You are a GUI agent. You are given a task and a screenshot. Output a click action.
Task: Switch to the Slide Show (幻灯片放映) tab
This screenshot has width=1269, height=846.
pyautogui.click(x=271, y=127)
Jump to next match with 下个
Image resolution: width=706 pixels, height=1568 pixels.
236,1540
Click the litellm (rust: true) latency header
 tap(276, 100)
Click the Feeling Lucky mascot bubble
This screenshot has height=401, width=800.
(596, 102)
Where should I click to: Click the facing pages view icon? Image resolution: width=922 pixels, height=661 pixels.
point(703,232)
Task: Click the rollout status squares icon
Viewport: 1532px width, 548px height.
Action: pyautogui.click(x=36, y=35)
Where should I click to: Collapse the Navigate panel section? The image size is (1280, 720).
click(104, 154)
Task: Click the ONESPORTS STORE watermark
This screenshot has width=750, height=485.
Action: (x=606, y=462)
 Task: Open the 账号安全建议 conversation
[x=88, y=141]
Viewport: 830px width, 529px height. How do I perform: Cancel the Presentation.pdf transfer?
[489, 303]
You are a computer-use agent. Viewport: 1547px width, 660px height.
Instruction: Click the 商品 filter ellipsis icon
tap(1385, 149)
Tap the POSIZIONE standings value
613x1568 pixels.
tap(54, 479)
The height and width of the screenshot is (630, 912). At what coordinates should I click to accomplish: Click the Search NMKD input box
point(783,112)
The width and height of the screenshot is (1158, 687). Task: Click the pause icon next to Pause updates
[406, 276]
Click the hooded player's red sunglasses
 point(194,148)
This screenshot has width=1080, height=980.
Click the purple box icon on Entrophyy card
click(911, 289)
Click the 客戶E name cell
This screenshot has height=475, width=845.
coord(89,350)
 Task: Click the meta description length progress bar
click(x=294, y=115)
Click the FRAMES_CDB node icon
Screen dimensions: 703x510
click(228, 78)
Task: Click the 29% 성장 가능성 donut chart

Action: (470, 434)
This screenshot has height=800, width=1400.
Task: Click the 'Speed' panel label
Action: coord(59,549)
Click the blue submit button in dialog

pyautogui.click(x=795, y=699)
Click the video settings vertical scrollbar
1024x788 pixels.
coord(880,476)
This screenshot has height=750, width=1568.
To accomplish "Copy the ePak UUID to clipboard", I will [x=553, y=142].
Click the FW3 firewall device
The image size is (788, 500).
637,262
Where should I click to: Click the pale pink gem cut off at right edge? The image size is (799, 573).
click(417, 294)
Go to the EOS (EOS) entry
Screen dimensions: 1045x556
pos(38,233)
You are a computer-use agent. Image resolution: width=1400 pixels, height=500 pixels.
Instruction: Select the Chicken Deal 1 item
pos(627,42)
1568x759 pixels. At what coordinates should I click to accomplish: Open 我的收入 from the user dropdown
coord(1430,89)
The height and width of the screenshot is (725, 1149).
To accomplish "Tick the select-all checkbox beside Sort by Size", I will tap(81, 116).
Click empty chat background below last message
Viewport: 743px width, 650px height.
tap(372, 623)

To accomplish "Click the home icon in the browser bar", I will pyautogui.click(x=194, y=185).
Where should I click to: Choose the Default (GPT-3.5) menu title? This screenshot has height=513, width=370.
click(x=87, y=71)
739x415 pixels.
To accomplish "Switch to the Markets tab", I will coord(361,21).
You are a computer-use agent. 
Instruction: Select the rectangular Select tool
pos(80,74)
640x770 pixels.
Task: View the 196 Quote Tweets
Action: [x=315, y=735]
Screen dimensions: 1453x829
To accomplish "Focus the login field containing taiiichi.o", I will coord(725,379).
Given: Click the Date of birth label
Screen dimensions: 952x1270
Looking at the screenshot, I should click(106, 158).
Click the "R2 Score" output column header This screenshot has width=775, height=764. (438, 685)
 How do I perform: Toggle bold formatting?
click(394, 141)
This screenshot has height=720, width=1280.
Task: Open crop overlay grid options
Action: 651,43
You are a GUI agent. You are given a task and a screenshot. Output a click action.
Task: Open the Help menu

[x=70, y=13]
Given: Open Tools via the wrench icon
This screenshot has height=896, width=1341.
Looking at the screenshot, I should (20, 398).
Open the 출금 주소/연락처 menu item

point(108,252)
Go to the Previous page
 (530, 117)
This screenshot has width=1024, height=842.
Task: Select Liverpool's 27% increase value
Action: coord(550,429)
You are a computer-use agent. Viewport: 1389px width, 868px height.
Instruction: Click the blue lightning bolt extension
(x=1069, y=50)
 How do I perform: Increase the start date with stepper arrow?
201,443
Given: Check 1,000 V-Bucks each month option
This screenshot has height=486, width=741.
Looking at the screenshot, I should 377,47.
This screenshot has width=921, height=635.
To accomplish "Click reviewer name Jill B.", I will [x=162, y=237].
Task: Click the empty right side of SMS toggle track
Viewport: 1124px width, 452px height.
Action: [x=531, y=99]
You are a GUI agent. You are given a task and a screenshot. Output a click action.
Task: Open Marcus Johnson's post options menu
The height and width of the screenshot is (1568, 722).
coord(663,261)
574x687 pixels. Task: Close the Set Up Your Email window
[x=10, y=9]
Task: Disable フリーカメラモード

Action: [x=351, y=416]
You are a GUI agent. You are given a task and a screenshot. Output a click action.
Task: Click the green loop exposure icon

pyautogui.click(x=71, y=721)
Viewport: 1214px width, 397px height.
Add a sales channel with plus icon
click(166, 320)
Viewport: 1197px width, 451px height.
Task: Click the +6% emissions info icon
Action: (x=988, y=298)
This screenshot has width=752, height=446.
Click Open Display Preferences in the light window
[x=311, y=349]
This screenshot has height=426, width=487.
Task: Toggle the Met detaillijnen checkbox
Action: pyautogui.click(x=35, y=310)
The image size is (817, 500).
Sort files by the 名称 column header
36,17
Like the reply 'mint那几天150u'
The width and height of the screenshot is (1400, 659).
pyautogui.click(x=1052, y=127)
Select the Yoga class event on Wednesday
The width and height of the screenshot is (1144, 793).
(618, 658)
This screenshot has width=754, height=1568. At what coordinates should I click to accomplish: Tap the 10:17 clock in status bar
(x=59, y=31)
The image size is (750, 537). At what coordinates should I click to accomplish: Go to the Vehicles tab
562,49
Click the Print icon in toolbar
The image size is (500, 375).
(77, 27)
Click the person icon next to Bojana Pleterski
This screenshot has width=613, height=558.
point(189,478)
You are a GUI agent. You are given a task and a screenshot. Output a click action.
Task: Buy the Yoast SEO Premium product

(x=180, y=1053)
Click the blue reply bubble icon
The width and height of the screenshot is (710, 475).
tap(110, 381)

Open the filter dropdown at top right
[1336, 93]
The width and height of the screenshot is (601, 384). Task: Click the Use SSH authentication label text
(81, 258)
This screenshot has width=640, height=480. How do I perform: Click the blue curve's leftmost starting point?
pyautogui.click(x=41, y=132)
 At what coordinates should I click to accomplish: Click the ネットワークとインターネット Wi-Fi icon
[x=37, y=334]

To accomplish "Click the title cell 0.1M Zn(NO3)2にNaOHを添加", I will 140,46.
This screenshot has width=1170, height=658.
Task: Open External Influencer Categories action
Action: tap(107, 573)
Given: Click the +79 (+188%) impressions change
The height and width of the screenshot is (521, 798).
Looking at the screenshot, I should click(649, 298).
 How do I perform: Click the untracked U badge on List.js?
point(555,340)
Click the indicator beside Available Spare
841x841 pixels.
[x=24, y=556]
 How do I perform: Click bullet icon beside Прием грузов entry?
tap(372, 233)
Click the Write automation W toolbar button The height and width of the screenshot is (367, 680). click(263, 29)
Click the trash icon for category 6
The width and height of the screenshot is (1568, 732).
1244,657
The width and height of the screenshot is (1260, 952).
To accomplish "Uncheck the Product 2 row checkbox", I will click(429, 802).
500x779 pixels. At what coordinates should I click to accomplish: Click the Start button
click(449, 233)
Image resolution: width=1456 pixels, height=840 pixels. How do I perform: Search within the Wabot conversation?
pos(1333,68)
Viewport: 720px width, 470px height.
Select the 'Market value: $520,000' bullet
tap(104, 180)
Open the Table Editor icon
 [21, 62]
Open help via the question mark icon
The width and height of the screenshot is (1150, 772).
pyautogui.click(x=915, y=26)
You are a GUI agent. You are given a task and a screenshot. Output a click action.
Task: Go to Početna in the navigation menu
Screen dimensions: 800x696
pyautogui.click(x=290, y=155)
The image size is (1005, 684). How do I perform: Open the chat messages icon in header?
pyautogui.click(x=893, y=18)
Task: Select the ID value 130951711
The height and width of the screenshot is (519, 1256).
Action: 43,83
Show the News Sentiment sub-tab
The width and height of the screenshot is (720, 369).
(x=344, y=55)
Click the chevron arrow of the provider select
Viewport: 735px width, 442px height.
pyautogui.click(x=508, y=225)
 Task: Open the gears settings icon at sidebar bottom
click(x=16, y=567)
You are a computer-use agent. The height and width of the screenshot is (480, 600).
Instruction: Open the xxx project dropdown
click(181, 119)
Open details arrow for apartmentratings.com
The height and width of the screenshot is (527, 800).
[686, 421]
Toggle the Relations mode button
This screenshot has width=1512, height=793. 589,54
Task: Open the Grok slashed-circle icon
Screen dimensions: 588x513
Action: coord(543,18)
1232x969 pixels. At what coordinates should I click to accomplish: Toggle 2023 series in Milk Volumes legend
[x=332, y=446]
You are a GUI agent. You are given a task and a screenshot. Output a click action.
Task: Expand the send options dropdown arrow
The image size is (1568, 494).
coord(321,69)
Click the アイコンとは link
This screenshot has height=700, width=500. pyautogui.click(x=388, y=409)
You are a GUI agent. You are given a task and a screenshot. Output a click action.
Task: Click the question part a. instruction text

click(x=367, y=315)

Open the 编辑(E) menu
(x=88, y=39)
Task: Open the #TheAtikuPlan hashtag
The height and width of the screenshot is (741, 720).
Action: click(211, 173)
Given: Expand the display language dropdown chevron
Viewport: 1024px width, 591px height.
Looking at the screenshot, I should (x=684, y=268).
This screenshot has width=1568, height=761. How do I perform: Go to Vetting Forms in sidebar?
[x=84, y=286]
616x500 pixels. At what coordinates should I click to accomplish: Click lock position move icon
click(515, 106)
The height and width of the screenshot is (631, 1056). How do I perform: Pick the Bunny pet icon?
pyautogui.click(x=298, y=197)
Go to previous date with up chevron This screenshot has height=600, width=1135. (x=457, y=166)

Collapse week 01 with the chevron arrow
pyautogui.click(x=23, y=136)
++++
■ Problem to solve: Where the word "Show" occurs in a line of the entries above, count that line, and reply with the total only.

■ Written answer: 2